Benedict Carey in the New York Times: “FOR the past year or so genetic scientists at the Albert Einstein College of Medicine in New York have been collaborating with a specialist from another universe: Daniel Kohn, a Brooklyn-based painter and conceptual artist.
Mr. Kohn has no training in computers or genetics, and he’s not there to conduct art therapy classes. His role is to help the scientists with a signature 21st-century problem: Big Data overload.
Advanced computing produces waves of abstract digital data that in many cases defy interpretation; there’s no way to discern a meaningful pattern in any intuitive way. To extract some order from this chaos, analysts need to continually reimagine the ways in which they represent their data — which is where Mr. Kohn comes in. He spent 10 years working with scientists and knows how to pose useful questions. He might ask, for instance, What if the data were turned sideways? Or upside down? Or what if you could click on a point on the plotted data and see another dimension?….
And so it is in many fields, whether predicting climate, flagging potential terrorists or making economic forecasts. The information is all there, great expanding mountain ranges of it.
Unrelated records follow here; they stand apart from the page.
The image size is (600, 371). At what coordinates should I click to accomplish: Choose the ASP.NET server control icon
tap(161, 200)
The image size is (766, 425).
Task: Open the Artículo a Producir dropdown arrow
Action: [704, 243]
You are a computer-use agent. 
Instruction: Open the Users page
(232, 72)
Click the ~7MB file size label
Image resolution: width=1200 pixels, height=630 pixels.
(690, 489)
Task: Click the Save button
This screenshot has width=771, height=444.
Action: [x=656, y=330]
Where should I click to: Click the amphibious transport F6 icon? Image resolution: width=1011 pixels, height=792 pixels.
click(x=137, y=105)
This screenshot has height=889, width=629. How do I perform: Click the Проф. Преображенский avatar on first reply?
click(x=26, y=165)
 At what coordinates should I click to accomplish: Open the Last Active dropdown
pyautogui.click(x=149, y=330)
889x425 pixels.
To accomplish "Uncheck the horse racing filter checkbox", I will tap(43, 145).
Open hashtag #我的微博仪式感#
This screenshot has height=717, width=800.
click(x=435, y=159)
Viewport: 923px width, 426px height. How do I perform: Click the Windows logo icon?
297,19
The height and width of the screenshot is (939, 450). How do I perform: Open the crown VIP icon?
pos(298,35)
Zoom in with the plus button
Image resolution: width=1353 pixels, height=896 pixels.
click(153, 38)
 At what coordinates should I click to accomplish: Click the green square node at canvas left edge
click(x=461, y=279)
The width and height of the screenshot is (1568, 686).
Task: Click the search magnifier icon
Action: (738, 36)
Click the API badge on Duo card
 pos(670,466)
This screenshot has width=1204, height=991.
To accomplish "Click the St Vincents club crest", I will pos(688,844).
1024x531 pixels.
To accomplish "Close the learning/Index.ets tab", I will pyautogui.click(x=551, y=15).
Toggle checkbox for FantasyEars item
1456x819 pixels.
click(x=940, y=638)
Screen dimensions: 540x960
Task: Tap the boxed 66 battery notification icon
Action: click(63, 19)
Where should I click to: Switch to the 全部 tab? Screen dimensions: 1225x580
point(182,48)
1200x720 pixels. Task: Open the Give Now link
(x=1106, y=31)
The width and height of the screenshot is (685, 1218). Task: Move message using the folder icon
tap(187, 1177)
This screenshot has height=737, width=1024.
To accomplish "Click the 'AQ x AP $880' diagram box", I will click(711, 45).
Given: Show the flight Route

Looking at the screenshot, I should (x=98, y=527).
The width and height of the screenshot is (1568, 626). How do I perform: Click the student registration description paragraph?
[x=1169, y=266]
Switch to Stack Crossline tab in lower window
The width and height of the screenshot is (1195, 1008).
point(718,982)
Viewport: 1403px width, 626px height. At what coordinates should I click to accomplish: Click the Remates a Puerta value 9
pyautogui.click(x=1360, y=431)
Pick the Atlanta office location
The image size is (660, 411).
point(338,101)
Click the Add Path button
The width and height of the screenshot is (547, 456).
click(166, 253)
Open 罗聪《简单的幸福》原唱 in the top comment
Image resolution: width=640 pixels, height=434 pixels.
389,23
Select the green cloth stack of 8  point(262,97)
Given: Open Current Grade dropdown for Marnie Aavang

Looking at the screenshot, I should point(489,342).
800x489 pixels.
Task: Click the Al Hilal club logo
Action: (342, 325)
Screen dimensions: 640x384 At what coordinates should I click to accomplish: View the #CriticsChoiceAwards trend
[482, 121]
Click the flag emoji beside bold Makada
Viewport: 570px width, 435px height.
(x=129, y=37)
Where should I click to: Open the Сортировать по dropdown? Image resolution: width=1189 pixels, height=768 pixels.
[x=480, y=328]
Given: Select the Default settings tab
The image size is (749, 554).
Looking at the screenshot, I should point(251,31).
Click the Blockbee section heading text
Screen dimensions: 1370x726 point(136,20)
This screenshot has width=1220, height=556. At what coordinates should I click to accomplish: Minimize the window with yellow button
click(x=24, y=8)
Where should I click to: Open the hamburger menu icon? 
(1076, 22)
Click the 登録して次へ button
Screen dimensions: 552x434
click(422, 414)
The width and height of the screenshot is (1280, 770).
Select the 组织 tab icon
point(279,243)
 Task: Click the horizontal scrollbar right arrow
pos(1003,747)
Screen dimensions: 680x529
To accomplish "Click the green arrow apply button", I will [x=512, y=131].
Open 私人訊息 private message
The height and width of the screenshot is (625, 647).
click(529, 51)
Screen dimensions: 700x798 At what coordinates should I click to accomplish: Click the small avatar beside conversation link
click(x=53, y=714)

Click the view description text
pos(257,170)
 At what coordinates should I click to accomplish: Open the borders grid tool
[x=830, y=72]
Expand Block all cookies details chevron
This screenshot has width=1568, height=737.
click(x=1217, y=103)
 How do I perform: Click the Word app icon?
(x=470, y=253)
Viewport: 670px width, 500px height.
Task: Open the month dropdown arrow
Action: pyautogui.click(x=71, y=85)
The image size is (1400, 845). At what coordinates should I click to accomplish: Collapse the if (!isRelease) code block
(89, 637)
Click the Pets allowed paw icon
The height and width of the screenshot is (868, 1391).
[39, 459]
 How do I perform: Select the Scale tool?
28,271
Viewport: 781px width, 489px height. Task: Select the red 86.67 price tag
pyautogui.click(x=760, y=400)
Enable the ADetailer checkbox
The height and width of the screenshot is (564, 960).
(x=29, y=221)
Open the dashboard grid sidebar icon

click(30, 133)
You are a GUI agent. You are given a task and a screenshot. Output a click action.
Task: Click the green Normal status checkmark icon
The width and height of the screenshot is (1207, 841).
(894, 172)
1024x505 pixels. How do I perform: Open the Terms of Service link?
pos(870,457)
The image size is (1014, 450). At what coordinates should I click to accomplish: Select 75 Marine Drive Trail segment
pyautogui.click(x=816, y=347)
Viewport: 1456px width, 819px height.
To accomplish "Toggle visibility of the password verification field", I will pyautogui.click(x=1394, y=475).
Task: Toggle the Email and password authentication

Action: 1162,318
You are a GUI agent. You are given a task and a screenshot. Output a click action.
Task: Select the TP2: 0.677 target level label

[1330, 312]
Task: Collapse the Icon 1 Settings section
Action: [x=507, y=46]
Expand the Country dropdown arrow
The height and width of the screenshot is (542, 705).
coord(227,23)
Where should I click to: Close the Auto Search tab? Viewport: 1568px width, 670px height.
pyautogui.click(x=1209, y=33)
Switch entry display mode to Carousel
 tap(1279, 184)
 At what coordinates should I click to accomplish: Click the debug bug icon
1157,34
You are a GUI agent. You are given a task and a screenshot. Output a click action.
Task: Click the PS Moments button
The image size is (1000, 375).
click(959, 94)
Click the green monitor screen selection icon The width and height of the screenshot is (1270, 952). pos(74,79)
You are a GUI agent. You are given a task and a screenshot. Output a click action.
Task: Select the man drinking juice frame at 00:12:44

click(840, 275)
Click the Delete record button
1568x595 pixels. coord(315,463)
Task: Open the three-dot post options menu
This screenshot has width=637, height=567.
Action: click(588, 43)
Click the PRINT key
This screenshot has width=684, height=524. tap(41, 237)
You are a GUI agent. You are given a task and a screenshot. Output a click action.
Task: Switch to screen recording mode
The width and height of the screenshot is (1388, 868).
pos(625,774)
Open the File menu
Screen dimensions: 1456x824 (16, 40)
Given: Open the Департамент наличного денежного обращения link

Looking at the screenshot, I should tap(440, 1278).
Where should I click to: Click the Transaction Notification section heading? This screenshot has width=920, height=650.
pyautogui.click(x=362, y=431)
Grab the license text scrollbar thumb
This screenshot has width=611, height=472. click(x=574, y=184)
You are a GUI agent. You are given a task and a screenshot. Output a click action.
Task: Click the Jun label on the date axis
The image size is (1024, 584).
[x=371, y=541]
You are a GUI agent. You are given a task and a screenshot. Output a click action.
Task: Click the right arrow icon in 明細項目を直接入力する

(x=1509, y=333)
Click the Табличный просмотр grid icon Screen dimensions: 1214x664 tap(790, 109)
What’s lacking is the tracker’s instinct for picking up a trail, the human gut feeling for where to start looking to find patterns and meaning. But can such creative instincts really be trained systematically? And even if they could, wouldn’t it take years to do so?
The answers are yes and no, at least when it comes to some advanced skills. And that should give analysts drowning in data some cause for optimism.
Scientists working in a little-known branch of psychology called perceptual learning have shown that it is possible to fast-forward a person’s gut instincts both in physical fields, like flying an airplane, and more academic ones, like deciphering advanced chemical notation. The idea is to train specific visual skills, usually with computer-game-like modules that require split-second decisions. Over time, a person develops a “good eye” for the material, and with it an ability to extract meaningful patterns instantaneously.
Perceptual learning is such an elementary skill that people forget they have it. It’s what we use as children to make distinctions between similar-looking letters, like U and V, long before we can read. It’s the skill needed to distinguish an A sharp from a B flat (both the notation and the note), or between friendly insurgents and hostiles in a fast-paced video game. By the time we move on to sentences and melodies and more cerebral gaming — “chunking” the information into larger blocks — we’ve forgotten how hard it was to learn all those subtle distinctions in the first place….(More)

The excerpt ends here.